Problem details:
Whenever the word "This" turns up in a line of the data below, copy that line.

Input records:
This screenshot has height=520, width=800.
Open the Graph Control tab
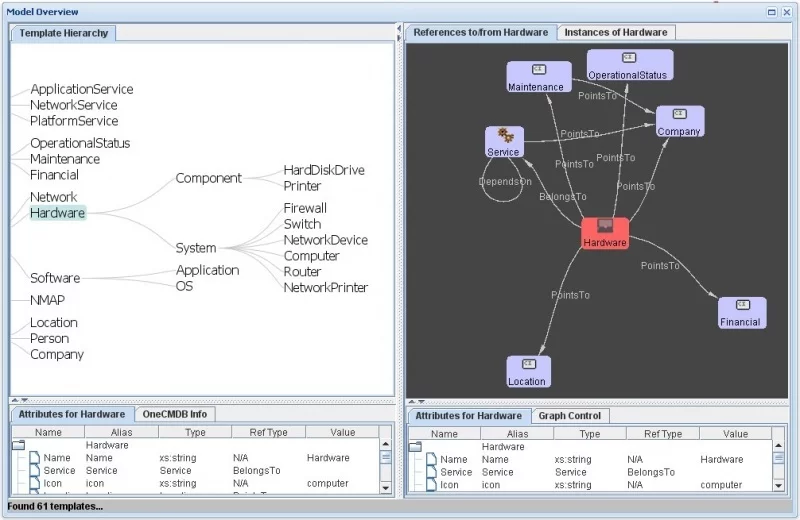click(x=569, y=415)
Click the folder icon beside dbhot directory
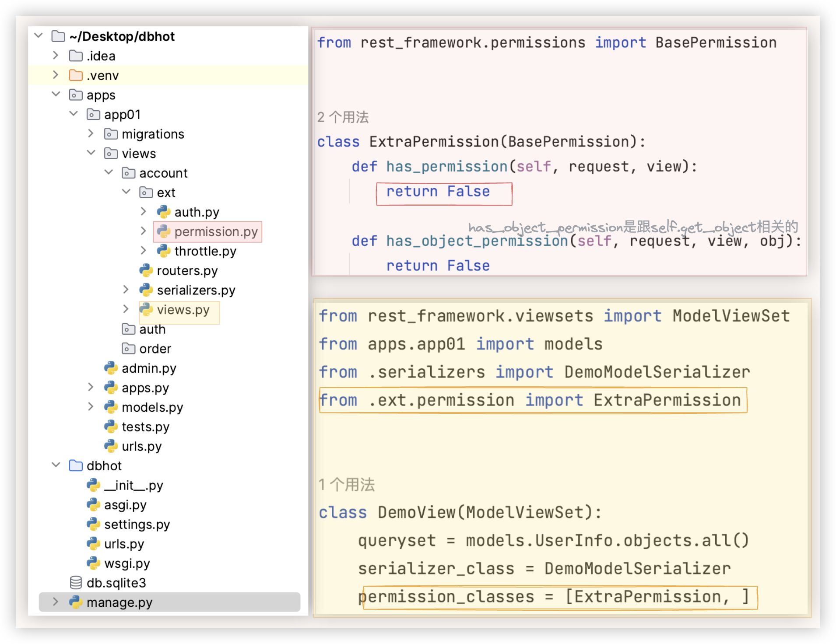 (x=76, y=466)
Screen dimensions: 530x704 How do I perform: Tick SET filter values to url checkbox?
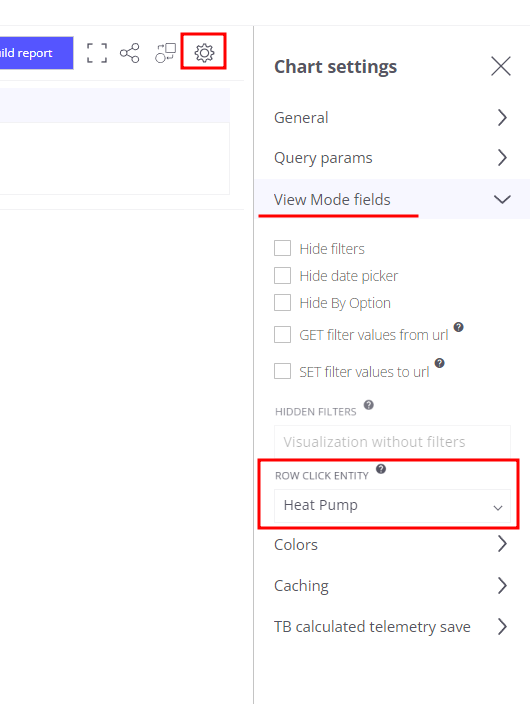(x=282, y=371)
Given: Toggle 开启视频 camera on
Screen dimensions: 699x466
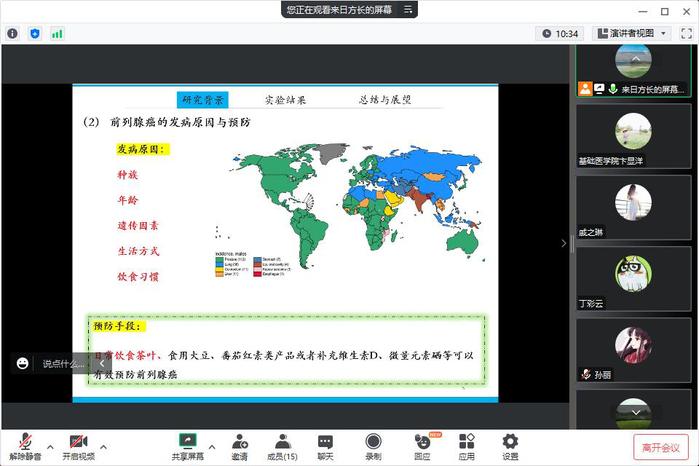Looking at the screenshot, I should pos(80,446).
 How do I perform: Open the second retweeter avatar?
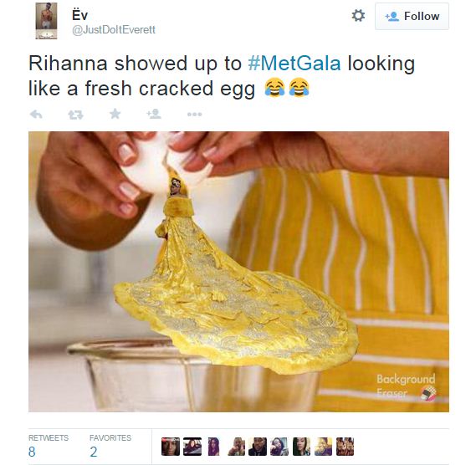[192, 447]
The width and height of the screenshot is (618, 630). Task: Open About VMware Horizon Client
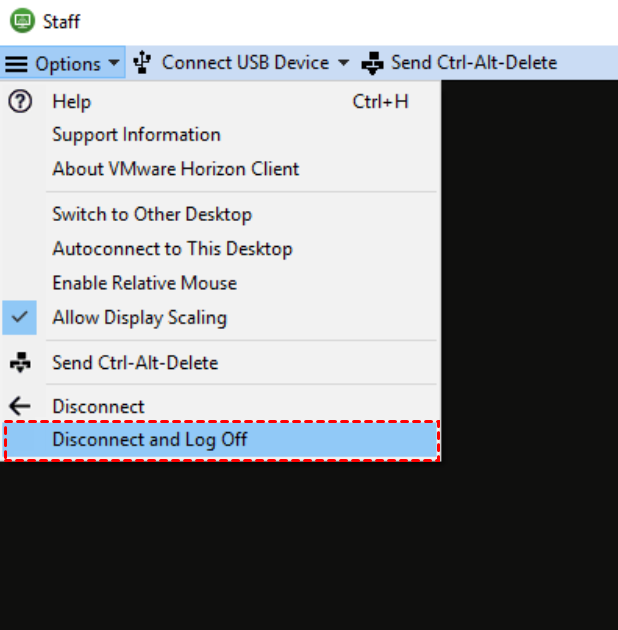[175, 169]
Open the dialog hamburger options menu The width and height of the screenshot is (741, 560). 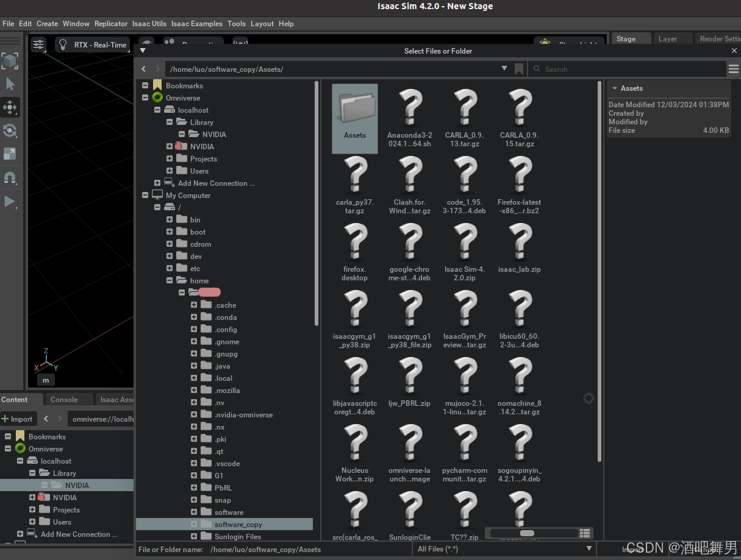pyautogui.click(x=733, y=69)
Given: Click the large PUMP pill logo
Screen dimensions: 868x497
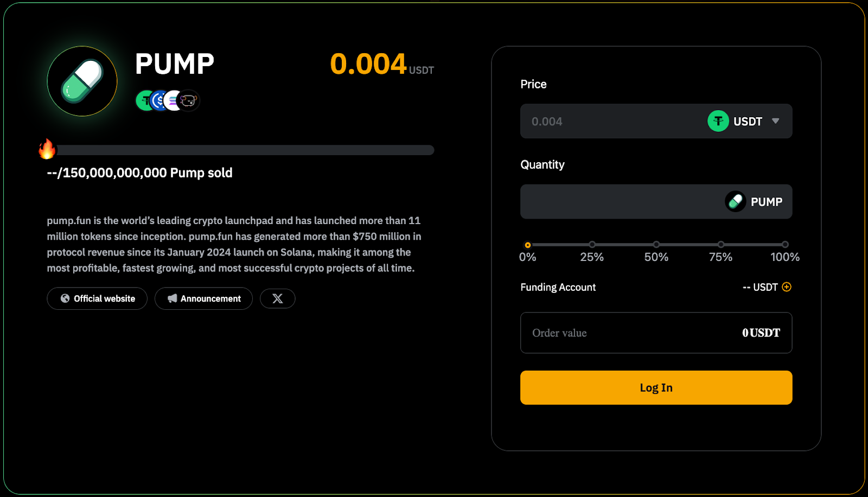Looking at the screenshot, I should (x=82, y=81).
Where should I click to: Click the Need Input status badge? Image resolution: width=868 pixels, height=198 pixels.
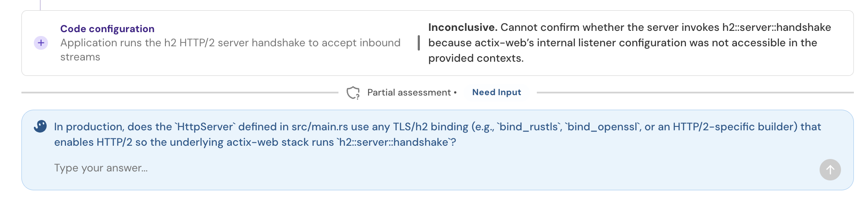tap(497, 92)
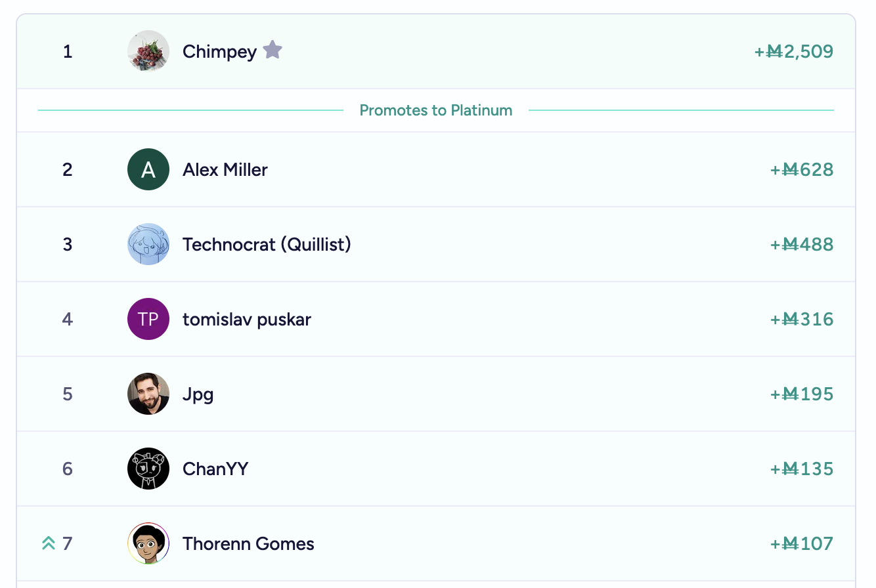The image size is (876, 588).
Task: Open the ChanYY username link
Action: click(x=215, y=469)
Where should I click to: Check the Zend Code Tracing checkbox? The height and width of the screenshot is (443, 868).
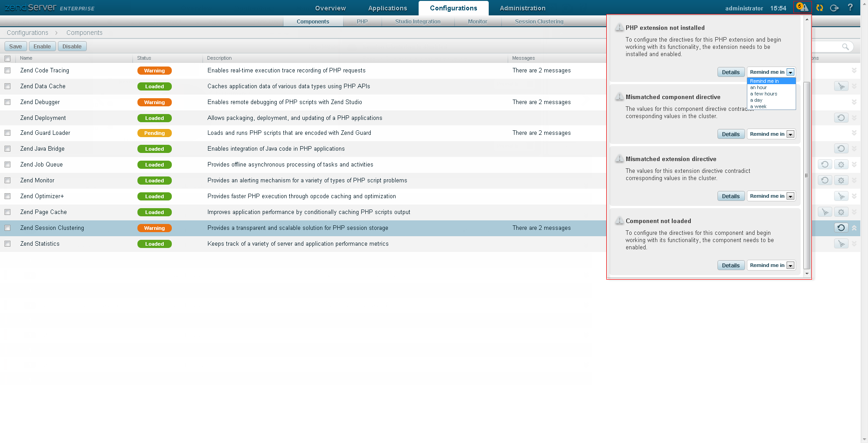pyautogui.click(x=8, y=71)
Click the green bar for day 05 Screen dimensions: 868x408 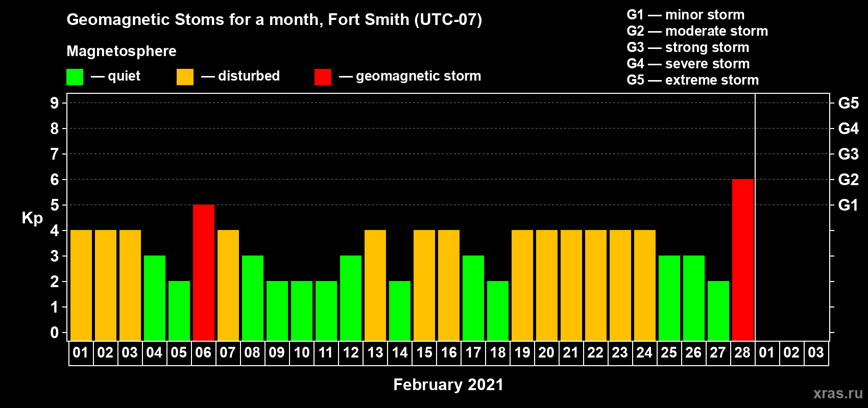[179, 311]
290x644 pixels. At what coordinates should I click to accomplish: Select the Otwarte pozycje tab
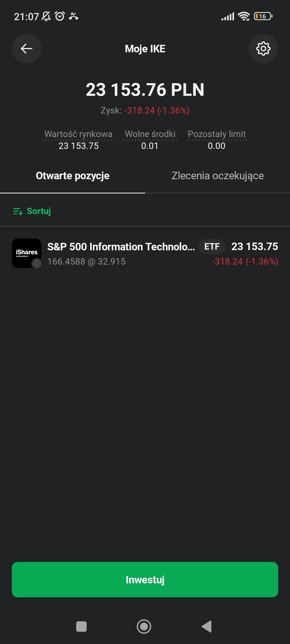click(x=73, y=176)
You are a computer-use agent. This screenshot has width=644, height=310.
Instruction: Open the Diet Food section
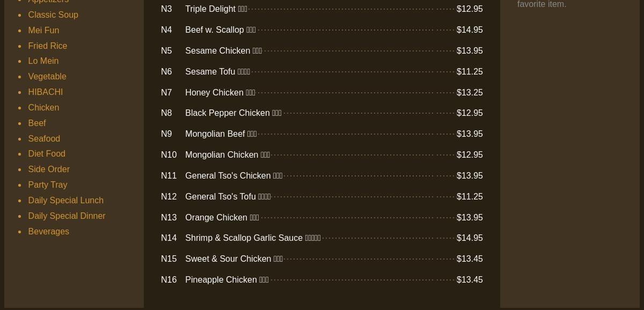coord(47,154)
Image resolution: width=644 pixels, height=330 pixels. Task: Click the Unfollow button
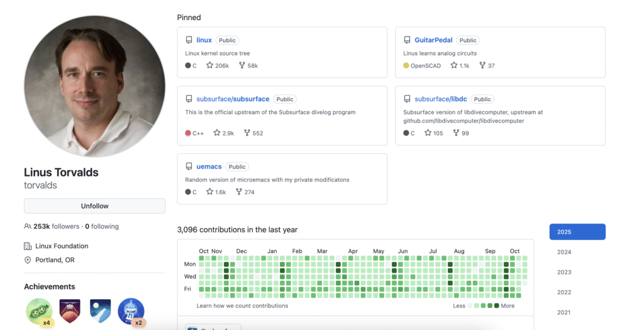[x=94, y=206]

Output below:
This screenshot has height=520, width=800.
You are a computer-use agent. This screenshot has width=644, height=310.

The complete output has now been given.